Майор низко поклонился.
— Я и без того никогда не забыл бы этой минуты, Ваше Величество, — заверил он.
— Ну, а теперь отдохните, — сказал ласково император, — чтобы собраться с силами на обратный путь, как только все будет готово.
И он милостиво кивнул головой. Майор откланялся и вышел.
— Вы были в баварской главной квартире? — спросил император у Кнезебека.
— Был, Ваше Величество, — отвечал тот, — и нашел ее в Нейштадте. Я поставил принцу Карлу на вид крайнее положение ганноверской армии и настоятельно просил именем Вашего Величества немедленно двинуться на Готу и Эйзенах, чтобы там соединиться с ганноверцами и придать, по возможности, лучший оборот всей кампании.
— И что же сказал принц? — спросил император.
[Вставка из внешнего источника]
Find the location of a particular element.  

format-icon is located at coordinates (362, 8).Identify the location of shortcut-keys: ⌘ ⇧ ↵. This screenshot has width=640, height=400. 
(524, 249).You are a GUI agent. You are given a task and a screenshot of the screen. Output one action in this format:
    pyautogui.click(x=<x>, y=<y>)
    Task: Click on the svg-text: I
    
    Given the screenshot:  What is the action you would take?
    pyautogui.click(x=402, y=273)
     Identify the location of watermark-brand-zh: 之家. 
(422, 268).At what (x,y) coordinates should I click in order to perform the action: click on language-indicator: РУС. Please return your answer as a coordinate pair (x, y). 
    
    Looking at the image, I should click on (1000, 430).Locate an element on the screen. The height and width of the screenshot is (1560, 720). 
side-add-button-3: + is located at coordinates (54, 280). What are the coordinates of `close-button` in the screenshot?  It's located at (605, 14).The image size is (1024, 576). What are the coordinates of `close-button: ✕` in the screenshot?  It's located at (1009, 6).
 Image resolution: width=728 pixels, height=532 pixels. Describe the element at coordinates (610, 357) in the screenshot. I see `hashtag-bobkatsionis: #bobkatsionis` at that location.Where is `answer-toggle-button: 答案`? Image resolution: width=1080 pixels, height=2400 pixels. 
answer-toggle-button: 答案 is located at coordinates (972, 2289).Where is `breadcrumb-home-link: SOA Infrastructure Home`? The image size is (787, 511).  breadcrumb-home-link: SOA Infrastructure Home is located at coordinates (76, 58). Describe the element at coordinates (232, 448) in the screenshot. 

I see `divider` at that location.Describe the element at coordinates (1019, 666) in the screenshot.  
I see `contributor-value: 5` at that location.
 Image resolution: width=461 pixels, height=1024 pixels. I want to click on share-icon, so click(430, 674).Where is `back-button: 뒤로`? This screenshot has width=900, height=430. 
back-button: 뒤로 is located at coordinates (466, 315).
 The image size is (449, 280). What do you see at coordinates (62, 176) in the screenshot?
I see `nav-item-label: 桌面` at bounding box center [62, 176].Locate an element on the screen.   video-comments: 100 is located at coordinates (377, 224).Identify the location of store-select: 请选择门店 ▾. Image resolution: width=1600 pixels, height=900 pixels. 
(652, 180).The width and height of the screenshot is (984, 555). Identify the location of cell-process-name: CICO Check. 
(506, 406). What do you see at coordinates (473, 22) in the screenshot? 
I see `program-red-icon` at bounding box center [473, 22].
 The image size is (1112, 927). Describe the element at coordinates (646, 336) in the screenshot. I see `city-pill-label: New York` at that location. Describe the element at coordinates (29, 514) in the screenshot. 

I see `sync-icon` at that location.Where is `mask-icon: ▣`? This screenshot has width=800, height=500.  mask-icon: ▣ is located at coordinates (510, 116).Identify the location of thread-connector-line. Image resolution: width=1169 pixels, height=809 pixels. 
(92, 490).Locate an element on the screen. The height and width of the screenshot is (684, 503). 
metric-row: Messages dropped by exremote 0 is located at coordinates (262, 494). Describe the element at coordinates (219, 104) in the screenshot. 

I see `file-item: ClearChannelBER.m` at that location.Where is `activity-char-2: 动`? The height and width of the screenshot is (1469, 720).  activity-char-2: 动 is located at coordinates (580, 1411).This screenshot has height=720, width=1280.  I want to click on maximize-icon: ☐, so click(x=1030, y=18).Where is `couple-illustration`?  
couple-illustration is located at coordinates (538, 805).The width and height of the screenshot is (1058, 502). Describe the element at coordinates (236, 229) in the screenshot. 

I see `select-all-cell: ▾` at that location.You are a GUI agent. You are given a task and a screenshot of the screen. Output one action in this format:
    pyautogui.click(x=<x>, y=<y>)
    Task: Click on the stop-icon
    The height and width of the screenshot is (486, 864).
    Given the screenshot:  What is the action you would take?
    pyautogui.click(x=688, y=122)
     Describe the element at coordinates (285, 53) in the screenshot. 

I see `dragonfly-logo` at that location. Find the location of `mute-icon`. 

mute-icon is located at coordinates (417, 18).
— Принц, равно как бывший при этом генерал фон дер Танн, признали важность соединения баварской армии с ганноверской и были готовы сделать все от них зависящее, тем более что они и без того были наготове идти вперед. Но как Его Королевское Величество, так и начальник главного штаба выразили при этом величайшее несочувствие к образу действий ганноверской армии, о которой, в сущности, доподлинно не знали, где она, и которая, по полученным о ней сведениям, наделала тьму величайших стратегических ошибок. Принц спросил у меня, как сильна наша армия, и когда я ему ответил, что она, по моему расчету и по собранным мной справкам, заключает в себе около девятнадцати тысяч человек, отвечал мне: «С девятнадцатью тысячами пробиваются сквозь неприятеля, а не шатаются из угла в угол, пока наконец в каком‑нибудь из углов не будут приперты безвыходно!»
Император покачал головой и вздохнул.
— Я выслушал это с мучительнейшим прискорбием, — продолжал генерал, — и еще с большим прискорбием должен сказать Вашему Величеству, что я не могу не согласиться с мнением баварской главной квартиры. Я сам офицер главного штаба, — прибавил он со вздохом, — но я должен сознаться, что переходы, которые делала наша армия, мне совершенно непонятны: ей гораздо легче было бы быстрым маршем достигнуть с своей стороны баварцев, чем поджидать их в бесцельном изнурительном метанье взад и вперед.